In 2003, we partnered up and introduced communities to sustainable agricultural techniques. Then we expanded. We taught children eco-practices. We increased the amount of land under conservation through community-led land use planning. We restored chimpanzee habitats.
Why does the USAID and JGI partnership emphasize working with villages instead of concentrating solely on the Gombe Park areas reserved for chimpanzees?
Jason: Chimpanzees live in forests outside of Gombe. We work with communities that live near those areas, so they can protect wildlife while benefiting from nature.
Robin: Plus, communities near Gombe derive income from conservation efforts. As our USAID Mission Director Craig Hart says, local governance is at the heart of this partnership.
What achievements are USAID and JGI most proud of in their partnership spanning over two decades?
Robin: How we benefit the people and the environment, and show people how they benefit from a healthy ecosystem. Some stats: Nearly 253,000 people improved their incomes. Two local authority forest reserves now exist, 74 villages developed and implemented land use plans. We reached young people by establishing 244 environmental school clubs.
Jason: And data JGI collected shows USAID investment helped reduce the deforestation rate 55 to 60 percent.
What role do local authorities play in this partnership, and how well are they performing?
Jason: Local authorities are key. Outside of the nationally managed Gombe National Park, districts and local villages manage the land. Villages develop land-use plans in collaboration with district and national authorities to ensure coordination.
Robin: USAID also directly funded JGI’s Tanzania branch, showing commitment to locally-led development.
What new initiatives will the Hope through Action project introduce that were not part of the Landscape Conservation in Western Tanzania initiative?
Jason: The project includes items about gender, agriculture, and climate change. The project also supports efforts to better collect and utilize data.
How has the ‘gender lens’ helped overcome stereotypes and barriers to community-centered conservation?
Robin: Women face obstacles to take part in decision-making. By supporting inclusive decision-making, women have a greater, and hopefully equal, say in decisions. Equal access is critical to Tanzania’s continued economic advancement.

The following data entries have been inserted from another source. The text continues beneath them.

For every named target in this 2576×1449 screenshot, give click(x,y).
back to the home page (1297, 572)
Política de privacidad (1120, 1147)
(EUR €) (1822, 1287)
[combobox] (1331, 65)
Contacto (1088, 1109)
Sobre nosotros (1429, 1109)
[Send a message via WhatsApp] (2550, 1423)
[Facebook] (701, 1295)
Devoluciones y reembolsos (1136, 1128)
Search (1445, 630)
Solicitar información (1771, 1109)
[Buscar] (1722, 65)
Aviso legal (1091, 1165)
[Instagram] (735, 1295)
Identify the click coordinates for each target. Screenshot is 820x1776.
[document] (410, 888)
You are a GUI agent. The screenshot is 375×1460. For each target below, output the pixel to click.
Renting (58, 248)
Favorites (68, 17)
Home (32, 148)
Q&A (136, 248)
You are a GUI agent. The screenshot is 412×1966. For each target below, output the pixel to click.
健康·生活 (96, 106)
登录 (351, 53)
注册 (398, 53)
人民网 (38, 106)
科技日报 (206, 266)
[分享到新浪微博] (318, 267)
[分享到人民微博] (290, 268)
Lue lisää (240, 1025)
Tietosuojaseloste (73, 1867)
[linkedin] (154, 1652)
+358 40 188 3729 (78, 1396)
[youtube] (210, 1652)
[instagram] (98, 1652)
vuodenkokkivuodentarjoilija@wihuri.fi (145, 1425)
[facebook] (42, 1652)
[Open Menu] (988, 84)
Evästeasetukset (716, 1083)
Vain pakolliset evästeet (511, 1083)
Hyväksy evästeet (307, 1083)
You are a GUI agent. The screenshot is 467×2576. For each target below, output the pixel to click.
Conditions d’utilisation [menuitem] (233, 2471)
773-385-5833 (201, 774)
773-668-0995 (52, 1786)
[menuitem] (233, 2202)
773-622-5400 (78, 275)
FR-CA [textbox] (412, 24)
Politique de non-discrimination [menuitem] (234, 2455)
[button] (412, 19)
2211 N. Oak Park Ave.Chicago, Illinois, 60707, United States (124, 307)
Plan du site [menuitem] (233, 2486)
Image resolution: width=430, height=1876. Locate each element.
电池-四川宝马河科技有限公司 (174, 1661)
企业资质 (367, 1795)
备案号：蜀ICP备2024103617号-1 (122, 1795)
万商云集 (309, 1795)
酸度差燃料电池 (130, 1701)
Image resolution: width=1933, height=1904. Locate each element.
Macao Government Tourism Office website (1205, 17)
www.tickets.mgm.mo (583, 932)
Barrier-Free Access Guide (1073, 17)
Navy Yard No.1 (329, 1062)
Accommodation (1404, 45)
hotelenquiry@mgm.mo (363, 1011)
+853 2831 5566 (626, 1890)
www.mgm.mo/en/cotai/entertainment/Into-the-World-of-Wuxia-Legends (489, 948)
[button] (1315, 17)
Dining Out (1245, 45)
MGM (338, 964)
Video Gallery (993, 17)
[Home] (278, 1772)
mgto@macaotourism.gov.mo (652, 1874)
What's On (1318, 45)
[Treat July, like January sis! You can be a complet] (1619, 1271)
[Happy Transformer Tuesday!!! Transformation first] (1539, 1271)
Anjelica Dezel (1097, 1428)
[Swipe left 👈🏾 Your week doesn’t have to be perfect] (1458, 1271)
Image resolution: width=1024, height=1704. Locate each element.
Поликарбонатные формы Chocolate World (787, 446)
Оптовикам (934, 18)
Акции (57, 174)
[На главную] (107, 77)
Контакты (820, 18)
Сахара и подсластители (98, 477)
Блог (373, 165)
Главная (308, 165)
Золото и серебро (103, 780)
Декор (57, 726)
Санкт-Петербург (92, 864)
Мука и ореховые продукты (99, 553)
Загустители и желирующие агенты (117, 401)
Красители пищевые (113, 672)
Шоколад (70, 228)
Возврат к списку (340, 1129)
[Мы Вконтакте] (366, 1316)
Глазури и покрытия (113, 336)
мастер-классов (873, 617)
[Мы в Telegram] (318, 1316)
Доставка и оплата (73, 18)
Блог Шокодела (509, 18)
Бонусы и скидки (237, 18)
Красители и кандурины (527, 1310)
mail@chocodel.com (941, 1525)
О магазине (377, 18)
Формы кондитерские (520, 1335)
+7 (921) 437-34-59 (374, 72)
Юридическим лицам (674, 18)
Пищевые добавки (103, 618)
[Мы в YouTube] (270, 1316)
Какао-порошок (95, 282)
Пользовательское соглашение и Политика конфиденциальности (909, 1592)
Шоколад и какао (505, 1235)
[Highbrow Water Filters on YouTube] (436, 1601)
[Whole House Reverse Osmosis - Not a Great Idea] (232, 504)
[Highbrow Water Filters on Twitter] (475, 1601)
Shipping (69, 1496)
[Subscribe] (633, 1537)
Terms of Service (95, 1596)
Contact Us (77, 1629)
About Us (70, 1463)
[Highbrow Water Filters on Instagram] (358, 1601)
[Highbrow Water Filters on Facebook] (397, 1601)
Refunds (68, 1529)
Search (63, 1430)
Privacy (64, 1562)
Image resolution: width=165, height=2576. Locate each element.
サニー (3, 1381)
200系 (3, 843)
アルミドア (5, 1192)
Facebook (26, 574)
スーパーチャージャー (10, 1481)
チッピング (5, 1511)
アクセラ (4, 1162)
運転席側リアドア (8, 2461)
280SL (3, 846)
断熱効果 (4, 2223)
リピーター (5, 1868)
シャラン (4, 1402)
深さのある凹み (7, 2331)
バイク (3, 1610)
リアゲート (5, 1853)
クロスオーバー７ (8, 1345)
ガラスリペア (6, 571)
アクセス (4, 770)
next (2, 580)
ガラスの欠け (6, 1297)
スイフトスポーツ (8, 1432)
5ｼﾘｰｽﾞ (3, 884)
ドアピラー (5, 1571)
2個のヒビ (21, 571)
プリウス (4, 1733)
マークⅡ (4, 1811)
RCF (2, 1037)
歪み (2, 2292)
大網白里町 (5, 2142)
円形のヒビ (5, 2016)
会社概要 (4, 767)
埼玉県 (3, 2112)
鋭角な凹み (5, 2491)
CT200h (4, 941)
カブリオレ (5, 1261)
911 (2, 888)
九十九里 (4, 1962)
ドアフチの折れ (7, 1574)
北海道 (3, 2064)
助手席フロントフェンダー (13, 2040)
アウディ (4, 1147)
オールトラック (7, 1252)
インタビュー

Jason: By including women and youth in decision-making processes, leaders address the groups’ concerns and grow from the ideas, which improves the economic status of the entire community. When women cannot participate, we leave behind the expertise of 50 percent of the population.
Are there plans to apply the JGI community-centered approach to other ecosystems facing similar challenges?
Jason: JGI pioneered a community-centered approach to conservation in Tanzania with its Lake Tanganyika Catchment Reforestation and Education program. USAID’s conservation programs in Tanzania include community-based decision-making as a foundational concept.
Robin: For example, the USAID Heshimu Bahari (Respect the Ocean) project strengthens community-led management of critical fish habitats, and the USAID Resilient Community Governance Project builds communities’ capacity to hold institutions accountable for community and environmental needs. Americans and Tanzanians share a desire for local input – their input – on programs in their communities. USAID promotes local input in Tanzania. Jason Ko works as a senior environment advisor at USAID/Tanzania.
Robin Holzhauer is the deputy development outreach and communications advisor for USAID/Tanzania.